• AIM OF THE EXERCISE:
An exact transcription of the records is required, minus any images.

[Data records]
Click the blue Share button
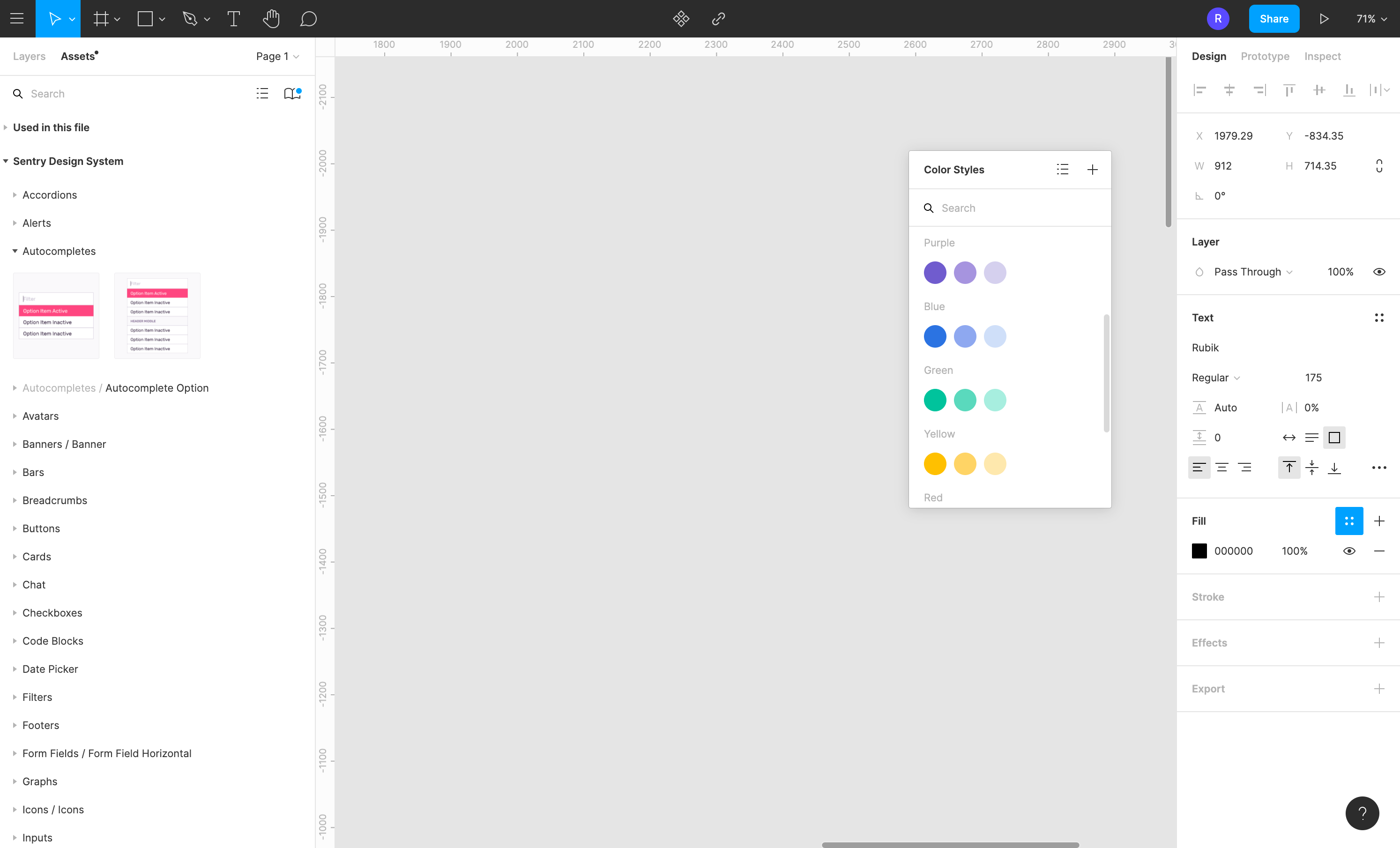This screenshot has height=848, width=1400. 1273,19
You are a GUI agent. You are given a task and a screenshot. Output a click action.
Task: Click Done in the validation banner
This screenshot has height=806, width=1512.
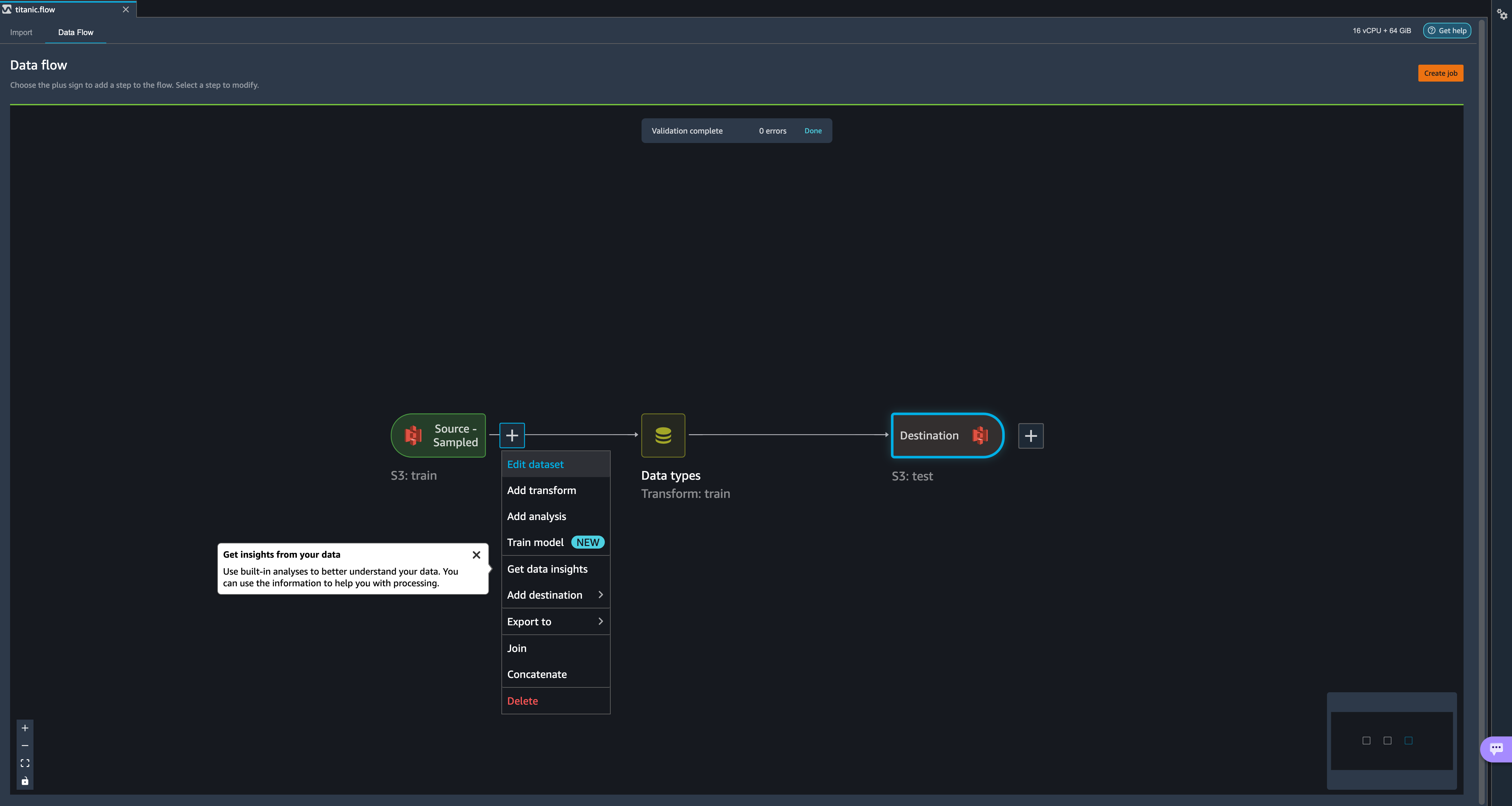(813, 131)
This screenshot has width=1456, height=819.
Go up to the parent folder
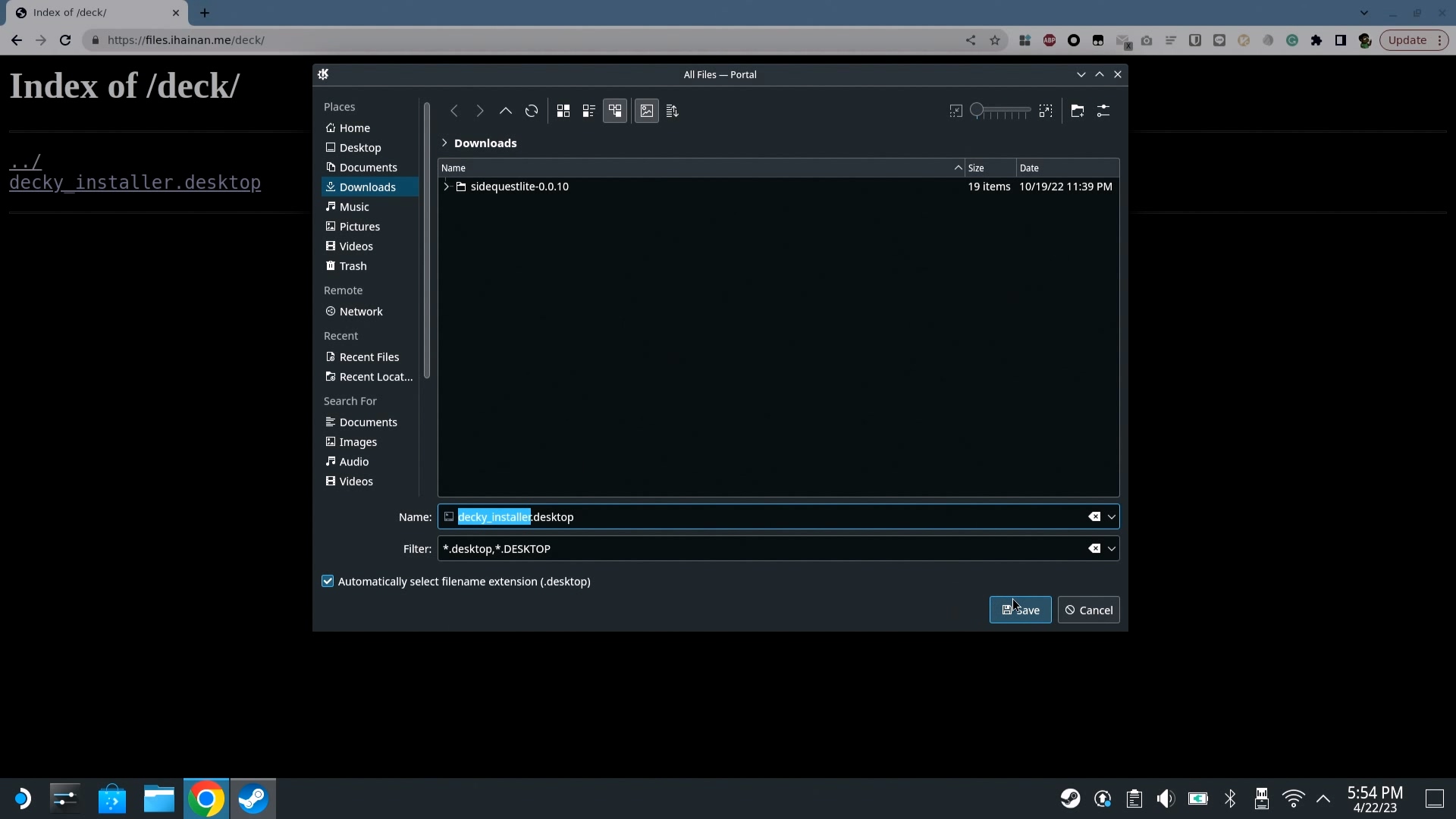tap(506, 111)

• ANSWER SPACE:
Click the blue Share button
This screenshot has height=848, width=1400. 1273,19
You are a GUI agent. You are given a task and a screenshot. Output a click action.
Task: Click Done in the validation banner
This screenshot has height=806, width=1512.
(813, 131)
This screenshot has width=1456, height=819.
Go up to the parent folder
tap(506, 111)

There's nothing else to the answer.